Point-of-care HIV tests done by peers, Brazil

Tests du VIH effectués par des pairs sur le lieu des soins au Brésil

Pruebas del VIH en el punto de atención realizadas por expertos, Brasil

اختبارات فيروس عوز المناعة البشري في أماكن الرعاية الصحية التي يجريها الأقران في البرازيل

由同伴进行的 HIV 即时检测,巴西

Тестирование на ВИЧ, выполненное по месту оказания медицинской помощи людьми из одной и той же группы населения, Бразилия

Ana Roberta Pati Pascom a,, Clarissa Habckost Dutra de Barros a, Tainah Dourado de Miranda Lobo a, Elisiane Nelcina Pasini a, Regina Aparecida Comparini a, Fábio Caldas de Mesquita a
PMCID: PMC4969986  PMID: 27516641

Abstract

Problem

Early diagnosis of infections with human immunodeficiency virus (HIV) is needed – especially among key populations such as sex workers, transgender people, men who have sex with men and people who use drugs.

Approach

The Brazilian Ministry of Health developed a strategy called Viva Melhor Sabendo (“live better knowing”) to increase HIV testing among key populations. In partnership with nongovernmental organizations (NGOs), a peer point-of-care testing intervention, using an oral fluid rapid test, was introduced at social venues for key populations at different times of the day.

Local setting

Key populations in Brazil can have 40 times higher HIV prevalence than the general population (14.8% versus 0.4%).

Relevant changes

Legislation was reinterpreted, so that oral fluid rapid tests could be administered by any person trained in rapid testing by the health ministry. Between January 2014 and March 2015, 29 723 oral fluid tests were administered; 791 (2.7%) were positive. Among the key populations, transgender people had the greatest proportion of positive results (10.7%; 172/1612), followed by men who declared themselves as commercial sex workers (8.7%; 165/1889) and men who have sex with men (4.8%; 292/6055).

Lessons learnt

The strategy improved access to HIV testing. Testing done by peers at times and locations suitable for key populations increased acceptance of testing. Working with relevant NGOs is a useful approach when reaching out to these key populations.

Introduction

To respond to the human immunodeficiency virus (HIV) epidemic it is important to diagnose HIV-infected people early, because diagnosis allows infected people to start antiretroviral therapy (ART) and – by reducing their viral load – reduces HIV transmission.1 However, fear of the disease and the consequences of being infected make people hesitant to test themselves for HIV.24

Key populations –men who have sex with men, transgender people, sex workers and people who use drugs – are disproportionally affected by the HIV epidemic.5 Their risk of infection is higher than the general population and they face legal and social barriers in accessing health services. To improve access to HIV care and diagnosis, community-based interventions are essential.6,7

To expand HIV testing for key populations in Brazil, the health ministry developed a community-based testing strategy, called Viva Melhor Sabendo (“live better knowing”). We present lessons learnt during the first 15 months of its implementation.

Local context

In Brazil, the HIV epidemic is largely concentrated in key populations. For men who have sex with men, prevalence was 14.8% in 2015, 40 times higher than in the general population (0.4% in 2012).

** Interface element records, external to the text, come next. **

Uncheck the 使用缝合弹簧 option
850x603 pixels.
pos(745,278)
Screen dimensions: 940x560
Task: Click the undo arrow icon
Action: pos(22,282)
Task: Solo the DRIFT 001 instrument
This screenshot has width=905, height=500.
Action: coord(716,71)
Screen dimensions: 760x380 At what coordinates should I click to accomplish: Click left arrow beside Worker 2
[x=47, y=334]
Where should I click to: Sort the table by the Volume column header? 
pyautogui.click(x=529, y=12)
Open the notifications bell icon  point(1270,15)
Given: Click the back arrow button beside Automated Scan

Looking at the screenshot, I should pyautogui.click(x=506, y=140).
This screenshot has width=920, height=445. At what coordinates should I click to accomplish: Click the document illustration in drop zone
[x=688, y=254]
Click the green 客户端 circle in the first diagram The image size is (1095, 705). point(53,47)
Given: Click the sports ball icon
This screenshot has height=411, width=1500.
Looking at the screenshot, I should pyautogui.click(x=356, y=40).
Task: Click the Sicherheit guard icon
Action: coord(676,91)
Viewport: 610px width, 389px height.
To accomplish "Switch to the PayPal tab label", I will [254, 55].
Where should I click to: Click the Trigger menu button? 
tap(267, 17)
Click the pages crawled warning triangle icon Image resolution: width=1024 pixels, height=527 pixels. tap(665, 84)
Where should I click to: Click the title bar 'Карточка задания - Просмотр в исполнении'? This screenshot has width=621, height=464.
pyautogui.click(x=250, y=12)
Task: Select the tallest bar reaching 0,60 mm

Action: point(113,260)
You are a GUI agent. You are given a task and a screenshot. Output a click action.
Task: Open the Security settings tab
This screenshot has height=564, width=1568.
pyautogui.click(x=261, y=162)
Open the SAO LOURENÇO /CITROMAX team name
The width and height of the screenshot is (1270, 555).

In other key populations the prevalence is about 5% (female commercial sex workers 4.9% in 2009; drug users 5.0% in 2013).812

The Brazilian acquired immunodeficiency syndrome (AIDS) programme has a set of preventive actions for key populations such as financial support for specific activities, distribution of educational and prevention materials – such as male and female condoms – and workshops on HIV prevention. These actions are done in partnership with nongovernmental organizations (NGOs). Since 2013, the health ministry aims to provide ART to every person living with HIV, irrespective of their CD4+ T-lymphocyte count.13

Approach

Once the programme implemented treatment as prevention, early diagnosis emerged as the next requirement, especially for key populations. To meet this need, the Department of Sexually Transmitted Infections (STIs), AIDS and Viral Hepatitis developed a key populations-focused strategy, which combined prevention, testing and counselling initiatives. The strategy included a peer point-of-care testing intervention with an oral fluid HIV rapid test. The test, DPP® HIV-1/2 (Biomanguinhos/Fiocruz, Rio de Janeiro, Brazil), is only for screening when administered alone, despite its high sensitivity (99.5%) and specificity (99.0%).14 Therefore, any positive result from an oral fluid rapid test needs diagnostic confirmation through a finger puncture rapid test or another conventional test. To include the combination of two rapid tests – either two finger puncture rapid tests or one oral fluid test and one finger puncture test – in HIV diagnosis, national algorithms for HIV testing had to be updated.15 Moreover, legislation had to be reinterpreted through a ministerial decree so that the administration of oral fluid HIV rapid tests would no longer be restricted to health professionals, but open to any person trained in rapid testing by the health ministry.16

In partnerships with selected NGOs, the department ran a pilot project for the strategy between January 2014 and March 2015. The department selected 53 NGOs from all five geographical regions of Brazil through a bidding process that considered the NGOs’ experience in community work with key populations.

To support the implementation of the project, people from the health ministry held a two-day training session for NGO staff involved, either at the NGO’s office or at the local STI/AIDS and viral hepatitis coordination office. Staff were trained to implement the project by learning to develop an action plan; carry out the oral fluid test; counsel the person tested; inform only the patient of the results; make a referral to health services; and monitor the project.

The ministry provided NGOs with a booklet detailing the methods of the strategy and a training video showing how to do the tests.

When planning the interventions, NGOs and the local STI, AIDS and viral hepatitis coordinator mapped testing sites and coordinated referral services with local health management and municipal health facilities.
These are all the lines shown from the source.